After Lesimple and colleagues evaluated each horse's breed, housing arrangement (i.e., time spent in confinement vs. turned out), and reactions to each test, they determined that "the more time horses spent in paddocks, the less reactive they were in emotionality tests." She noted that the "more reactive" horses (typically those stalled for longer periods of time) displayed more locomotive behaviors associated with nervousness during the tests, including passagelike movements.

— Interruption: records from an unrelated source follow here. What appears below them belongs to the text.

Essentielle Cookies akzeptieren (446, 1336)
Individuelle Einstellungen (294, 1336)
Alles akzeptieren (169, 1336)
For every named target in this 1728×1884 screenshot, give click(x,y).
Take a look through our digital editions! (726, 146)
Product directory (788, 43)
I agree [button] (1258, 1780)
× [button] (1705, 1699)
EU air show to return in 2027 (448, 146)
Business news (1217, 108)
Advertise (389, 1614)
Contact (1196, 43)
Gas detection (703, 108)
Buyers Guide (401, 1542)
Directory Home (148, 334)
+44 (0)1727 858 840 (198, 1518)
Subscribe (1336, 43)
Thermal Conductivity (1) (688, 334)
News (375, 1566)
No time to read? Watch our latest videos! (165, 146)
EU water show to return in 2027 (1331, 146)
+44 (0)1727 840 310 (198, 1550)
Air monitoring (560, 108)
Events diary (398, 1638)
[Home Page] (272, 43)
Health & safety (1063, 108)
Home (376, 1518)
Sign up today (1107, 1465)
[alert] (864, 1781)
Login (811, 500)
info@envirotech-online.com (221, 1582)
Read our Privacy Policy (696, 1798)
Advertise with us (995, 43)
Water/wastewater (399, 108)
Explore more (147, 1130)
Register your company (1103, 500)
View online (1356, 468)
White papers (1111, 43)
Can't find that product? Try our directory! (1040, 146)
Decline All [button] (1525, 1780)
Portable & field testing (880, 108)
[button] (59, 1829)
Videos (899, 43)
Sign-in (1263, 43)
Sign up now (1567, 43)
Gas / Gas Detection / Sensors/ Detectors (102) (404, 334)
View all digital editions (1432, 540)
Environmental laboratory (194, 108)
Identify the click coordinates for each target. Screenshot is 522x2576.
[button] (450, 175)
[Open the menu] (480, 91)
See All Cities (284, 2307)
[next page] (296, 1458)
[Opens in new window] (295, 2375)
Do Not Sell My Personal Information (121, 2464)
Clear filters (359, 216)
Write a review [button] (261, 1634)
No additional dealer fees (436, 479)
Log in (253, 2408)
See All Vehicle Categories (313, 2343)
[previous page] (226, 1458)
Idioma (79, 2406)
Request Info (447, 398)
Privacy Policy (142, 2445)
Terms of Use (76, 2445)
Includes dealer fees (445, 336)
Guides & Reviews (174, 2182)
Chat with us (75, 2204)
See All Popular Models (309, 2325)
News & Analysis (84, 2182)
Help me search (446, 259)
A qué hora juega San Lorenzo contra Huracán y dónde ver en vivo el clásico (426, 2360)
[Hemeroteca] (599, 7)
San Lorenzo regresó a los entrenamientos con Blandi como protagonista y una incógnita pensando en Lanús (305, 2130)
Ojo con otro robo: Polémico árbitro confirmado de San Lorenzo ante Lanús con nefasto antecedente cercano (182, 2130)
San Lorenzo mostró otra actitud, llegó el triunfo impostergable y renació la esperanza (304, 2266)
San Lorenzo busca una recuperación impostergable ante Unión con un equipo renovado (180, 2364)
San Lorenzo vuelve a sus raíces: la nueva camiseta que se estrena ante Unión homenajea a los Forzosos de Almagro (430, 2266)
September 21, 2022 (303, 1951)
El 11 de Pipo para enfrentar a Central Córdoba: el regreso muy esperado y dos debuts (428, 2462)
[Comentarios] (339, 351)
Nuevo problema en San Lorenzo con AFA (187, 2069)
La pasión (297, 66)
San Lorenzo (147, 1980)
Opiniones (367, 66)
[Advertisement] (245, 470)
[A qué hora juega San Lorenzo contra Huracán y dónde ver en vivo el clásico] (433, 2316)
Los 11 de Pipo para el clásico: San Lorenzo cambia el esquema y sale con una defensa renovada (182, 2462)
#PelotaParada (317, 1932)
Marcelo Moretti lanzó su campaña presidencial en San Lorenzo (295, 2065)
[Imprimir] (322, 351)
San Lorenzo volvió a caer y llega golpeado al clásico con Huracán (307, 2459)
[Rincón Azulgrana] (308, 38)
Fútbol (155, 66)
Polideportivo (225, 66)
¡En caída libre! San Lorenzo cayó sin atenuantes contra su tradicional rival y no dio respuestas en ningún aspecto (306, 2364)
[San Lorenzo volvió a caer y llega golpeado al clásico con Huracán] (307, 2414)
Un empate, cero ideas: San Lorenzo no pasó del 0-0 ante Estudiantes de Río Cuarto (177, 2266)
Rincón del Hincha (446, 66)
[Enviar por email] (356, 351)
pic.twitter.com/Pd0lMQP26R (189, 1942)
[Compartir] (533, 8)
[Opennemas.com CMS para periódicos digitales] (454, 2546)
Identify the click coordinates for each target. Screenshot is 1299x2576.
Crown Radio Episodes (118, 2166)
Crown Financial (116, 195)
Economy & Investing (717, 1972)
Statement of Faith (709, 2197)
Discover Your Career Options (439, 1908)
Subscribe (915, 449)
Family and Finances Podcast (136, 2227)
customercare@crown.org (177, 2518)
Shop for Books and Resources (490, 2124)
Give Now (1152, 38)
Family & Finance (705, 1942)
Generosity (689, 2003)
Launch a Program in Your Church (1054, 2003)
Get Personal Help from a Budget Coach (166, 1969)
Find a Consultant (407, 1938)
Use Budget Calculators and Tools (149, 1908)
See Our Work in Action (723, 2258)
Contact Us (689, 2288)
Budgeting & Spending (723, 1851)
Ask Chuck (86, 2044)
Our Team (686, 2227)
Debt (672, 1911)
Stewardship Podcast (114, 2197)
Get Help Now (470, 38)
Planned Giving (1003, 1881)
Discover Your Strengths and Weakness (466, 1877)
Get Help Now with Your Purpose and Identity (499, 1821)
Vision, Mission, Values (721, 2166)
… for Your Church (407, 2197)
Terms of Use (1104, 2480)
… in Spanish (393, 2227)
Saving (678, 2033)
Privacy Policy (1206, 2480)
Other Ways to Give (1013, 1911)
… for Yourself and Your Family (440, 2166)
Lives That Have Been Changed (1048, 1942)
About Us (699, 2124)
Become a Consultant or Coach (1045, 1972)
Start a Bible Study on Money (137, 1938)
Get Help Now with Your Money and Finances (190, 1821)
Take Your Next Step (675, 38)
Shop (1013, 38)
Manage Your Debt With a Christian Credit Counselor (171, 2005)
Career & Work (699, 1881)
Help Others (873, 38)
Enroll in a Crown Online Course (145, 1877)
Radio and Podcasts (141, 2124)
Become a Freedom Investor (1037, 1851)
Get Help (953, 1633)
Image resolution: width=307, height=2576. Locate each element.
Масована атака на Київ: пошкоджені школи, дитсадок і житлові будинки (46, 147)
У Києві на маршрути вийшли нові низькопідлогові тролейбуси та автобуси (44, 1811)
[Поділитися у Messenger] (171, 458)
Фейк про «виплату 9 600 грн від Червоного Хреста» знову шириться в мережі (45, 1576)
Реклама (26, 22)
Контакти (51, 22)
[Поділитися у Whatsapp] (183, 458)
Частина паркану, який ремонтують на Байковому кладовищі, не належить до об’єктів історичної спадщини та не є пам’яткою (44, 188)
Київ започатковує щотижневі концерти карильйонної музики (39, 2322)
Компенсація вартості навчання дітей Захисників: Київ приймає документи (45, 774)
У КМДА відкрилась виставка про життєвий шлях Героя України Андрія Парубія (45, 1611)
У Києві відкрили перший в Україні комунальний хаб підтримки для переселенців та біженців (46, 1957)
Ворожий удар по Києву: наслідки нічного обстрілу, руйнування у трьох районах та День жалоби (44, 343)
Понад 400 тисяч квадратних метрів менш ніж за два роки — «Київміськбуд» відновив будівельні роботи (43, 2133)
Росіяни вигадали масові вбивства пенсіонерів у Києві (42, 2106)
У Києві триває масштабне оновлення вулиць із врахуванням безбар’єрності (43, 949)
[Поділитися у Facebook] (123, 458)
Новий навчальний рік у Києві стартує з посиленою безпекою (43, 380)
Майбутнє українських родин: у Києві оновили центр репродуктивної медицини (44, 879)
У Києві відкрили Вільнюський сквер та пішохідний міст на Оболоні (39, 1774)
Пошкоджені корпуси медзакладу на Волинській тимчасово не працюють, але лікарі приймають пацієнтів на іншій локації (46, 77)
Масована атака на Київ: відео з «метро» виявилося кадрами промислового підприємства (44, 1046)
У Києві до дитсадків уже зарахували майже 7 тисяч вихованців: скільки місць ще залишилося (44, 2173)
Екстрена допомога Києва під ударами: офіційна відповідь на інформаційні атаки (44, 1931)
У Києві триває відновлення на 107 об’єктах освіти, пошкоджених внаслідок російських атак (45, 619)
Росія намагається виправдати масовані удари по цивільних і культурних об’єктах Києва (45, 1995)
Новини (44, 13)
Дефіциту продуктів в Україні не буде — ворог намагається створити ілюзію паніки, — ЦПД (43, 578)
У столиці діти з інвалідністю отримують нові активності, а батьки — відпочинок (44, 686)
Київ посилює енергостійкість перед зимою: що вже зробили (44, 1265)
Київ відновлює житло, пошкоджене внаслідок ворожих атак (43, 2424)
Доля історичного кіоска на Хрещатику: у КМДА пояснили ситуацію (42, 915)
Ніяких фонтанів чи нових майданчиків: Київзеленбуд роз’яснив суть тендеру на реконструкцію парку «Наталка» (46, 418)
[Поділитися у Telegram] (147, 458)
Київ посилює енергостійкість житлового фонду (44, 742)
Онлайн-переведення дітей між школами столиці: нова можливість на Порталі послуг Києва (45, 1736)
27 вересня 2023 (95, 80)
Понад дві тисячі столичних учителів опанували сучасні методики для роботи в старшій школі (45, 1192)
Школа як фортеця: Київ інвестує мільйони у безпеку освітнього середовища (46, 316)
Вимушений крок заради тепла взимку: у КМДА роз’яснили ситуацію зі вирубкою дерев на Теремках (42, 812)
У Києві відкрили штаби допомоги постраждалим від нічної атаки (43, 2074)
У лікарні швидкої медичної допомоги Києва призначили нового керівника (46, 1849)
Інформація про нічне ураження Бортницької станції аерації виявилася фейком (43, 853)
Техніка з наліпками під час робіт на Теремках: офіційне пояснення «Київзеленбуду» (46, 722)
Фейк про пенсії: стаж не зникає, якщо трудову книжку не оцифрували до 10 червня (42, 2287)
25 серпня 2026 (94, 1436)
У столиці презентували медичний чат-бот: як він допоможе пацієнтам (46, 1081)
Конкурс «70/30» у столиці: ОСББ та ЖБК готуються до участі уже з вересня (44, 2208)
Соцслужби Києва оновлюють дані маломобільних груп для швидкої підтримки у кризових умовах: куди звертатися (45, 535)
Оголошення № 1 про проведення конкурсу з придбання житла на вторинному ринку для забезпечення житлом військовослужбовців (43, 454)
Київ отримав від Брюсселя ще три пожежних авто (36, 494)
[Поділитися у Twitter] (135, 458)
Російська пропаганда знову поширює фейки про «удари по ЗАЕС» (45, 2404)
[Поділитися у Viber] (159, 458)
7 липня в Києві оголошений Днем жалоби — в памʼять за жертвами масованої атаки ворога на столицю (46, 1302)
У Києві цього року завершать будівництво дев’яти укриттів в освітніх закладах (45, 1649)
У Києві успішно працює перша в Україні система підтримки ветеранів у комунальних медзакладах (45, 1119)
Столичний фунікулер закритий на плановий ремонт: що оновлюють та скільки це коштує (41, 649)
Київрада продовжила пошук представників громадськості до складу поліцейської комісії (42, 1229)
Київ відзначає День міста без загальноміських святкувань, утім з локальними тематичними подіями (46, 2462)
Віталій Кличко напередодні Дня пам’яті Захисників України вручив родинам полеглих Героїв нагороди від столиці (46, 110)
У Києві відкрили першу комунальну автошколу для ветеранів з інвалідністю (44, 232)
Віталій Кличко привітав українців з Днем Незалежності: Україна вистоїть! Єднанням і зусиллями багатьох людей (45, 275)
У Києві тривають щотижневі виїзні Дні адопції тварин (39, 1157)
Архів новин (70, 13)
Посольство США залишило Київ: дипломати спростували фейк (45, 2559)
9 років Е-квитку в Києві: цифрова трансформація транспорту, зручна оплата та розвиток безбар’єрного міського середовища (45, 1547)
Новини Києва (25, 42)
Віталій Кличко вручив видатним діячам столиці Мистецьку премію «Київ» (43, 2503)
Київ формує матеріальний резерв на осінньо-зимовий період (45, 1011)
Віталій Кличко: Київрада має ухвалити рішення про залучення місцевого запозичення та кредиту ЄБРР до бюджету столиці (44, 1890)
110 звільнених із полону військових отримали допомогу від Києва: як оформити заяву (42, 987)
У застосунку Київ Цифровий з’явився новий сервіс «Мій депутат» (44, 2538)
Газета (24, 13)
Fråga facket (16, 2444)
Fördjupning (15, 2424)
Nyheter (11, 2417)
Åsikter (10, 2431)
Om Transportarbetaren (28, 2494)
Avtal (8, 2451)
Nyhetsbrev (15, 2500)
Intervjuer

Conversely, the "less reactive" horses (typically those who spent more time in turnout) handled the tests with a calmer and quieter demeanor.

"The horses kept in boxes (stalls) were more emotive when released in an arena, and could, therefore, be more prone to react dangerously in working situations."

In addition, the researchers noted that certain breeds seemed more or less reactive than others.

"In our study, Camargue or Mérens horses were quieter and calmer than others and might be the type of horses that riding schools dealing with inexperienced riders may be looking for," Lesimple said, adding that gender did not play a statistical role in the reactivity of the horses.

The Camargue is a French breed that shares similar characteristics (such as temperament and traditional uses) as Quarter Horses in the United States. The Mérens is a French breed that stands a tad shorter than the Morgan horse, but possesses many of the same characteristics as an old-style Morgan (slightly stocky, good temperament, generally easy to handle, and versatile).

"Each breed has its own characteristics and some of them, such as the French Saddlebreds and Haflingers (in this particular study), (tended to be) more emotive," said Lesimple. "More emotive horses might be prone to react dangerously when being handled."

Owners must consider each horse's individual characteristics, she stressed, but they should also consider the effects of housing on horses' behavior to help keep riders and handlers out of harm's way.

"By combining environmental conditions and choice of breed, it may be possible to reach the best compromises to ensure security on one hand and work needs on another," she said.

The study "Housing conditions and breed are associated with emotionality and cognitive abilities in riding school horses," was published in January Applied Animal Behavior Science. The abstract is available online.